Les autorités examinent la possibilité que les activités commerciales des Moretti — restaurants, bars ou sociétés connexes — aient servi de mécanisme de blanchiment, permettant de recycler des fonds provenant d’activités criminelles.
Autrement dit : l’établissement devenu le symbole de la catastrophe de Crans-Montana pourrait aussi être le point d’aboutissement d’un système financier opaque.
Le scandale change de nature
Si ces soupçons devaient être confirmés, le dossier du Constellation ne serait plus seulement une tragédie liée à la sécurité d’un établissement public.
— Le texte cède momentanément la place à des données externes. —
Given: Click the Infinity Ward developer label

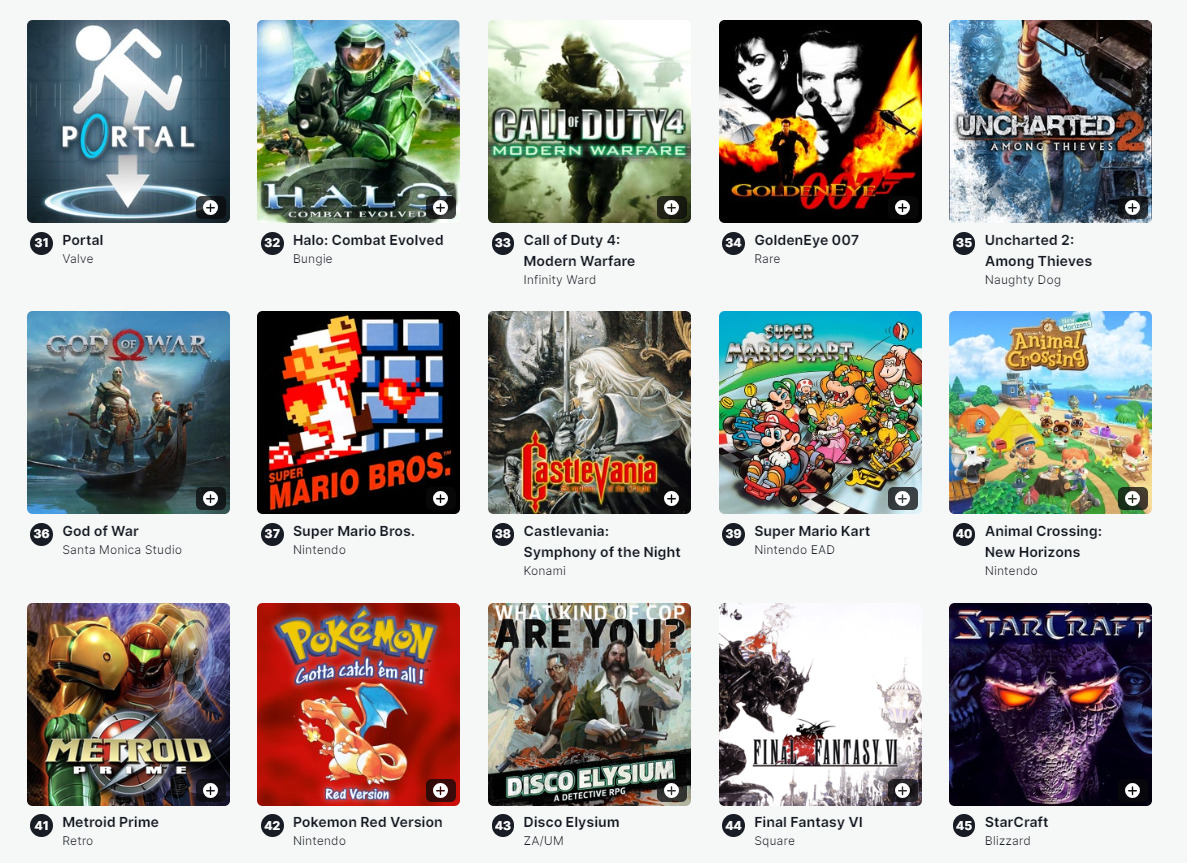Looking at the screenshot, I should (x=559, y=280).
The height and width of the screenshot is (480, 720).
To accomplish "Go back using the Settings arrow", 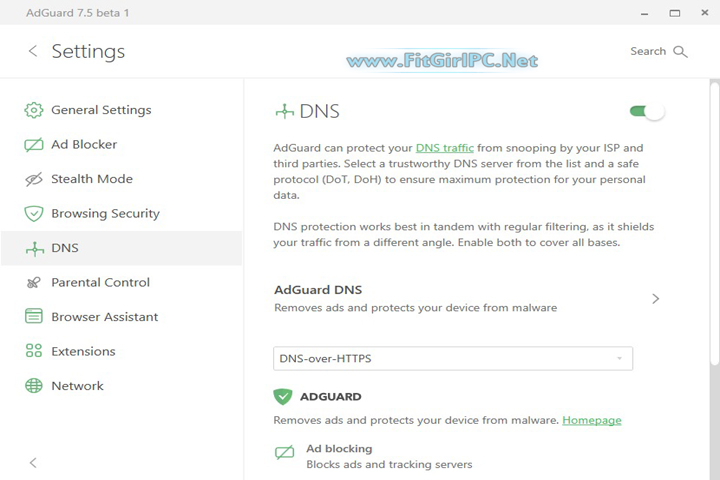I will (x=33, y=51).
Il deviendrait un scandale criminel majeur, mêlant :
- responsabilité pénale
- blanchiment d’argent
- et contrôle défaillant des autorités.
Car une question surgit désormais avec une indicible brutalité :
comment un établissement potentiellement financé par des fonds d’origine criminelle a-t-il pu fonctionner pendant des années dans l’une des stations les plus prestigieuses de Suisse ?
La question que personne ne pourra éviter
Les révélations rapportées par Blick ouvrent une perspective explosive pour l’enquête.
Si l’argent du Constellation provenait effectivement d’activités criminelles, ce ne serait plus seulement l’histoire d’un bar devenu piège mortel.
Ce serait l’histoire d’un système entier qui n’a rien vu — ou n’a pas voulu voir.
Et dans un canton déjà ébranlé par la catastrophe, une autre question commence à circuler dans les couloirs judiciaires et politiques :
qui savait ?
Et surtout : qui a laissé faire ?
Quant aux deux derniers paragraphes de l’article de ce jour du Blick, ils vont laisser pantois les lecteurs de L’1Dex :
« Les enquêteurs jugent également suspecte la succession d’incendies survenus dans plusieurs établissements gérés par le couple. Le feu s’était notamment déclaré en décembre 2023 au restaurant «Le Vieux Chalet», puis une première fois en février 2024 au «Constellation».
A chaque fois, d’importantes indemnités d’assurance ont été versées au couple après l’incident. L’analyse de leurs comptes montre toutefois que ces montants n’ont pas servi en priorité à la reconstruction, mais plutôt à couvrir des dépenses privées, comme le paiement d’impôts et de primes d’assurance maladie ou la contraction d’un leasing pour des voitures de luxe, notamment une Maserati et une Bentley. »
Le Constellation Bar Case est tout proche de la meilleure des séries de Netflix
Pantois je suis.
Grand drame, énorme tragédie,… et au final gigantesque scandale politique étatique.
Le sauf qui peut, se traduisant par plusieurs démissions en cascades, c’est pour quand ?
Ce serait alors encore plus dramatique pour les victimes et leurs familles. Et l’inévitable question: les Moretti ont-ils soudoyé certaines personnes chargées des contrôles et d’éventuelles interdictions de fonctionnement du Constellation pour non conformité à la sécurité?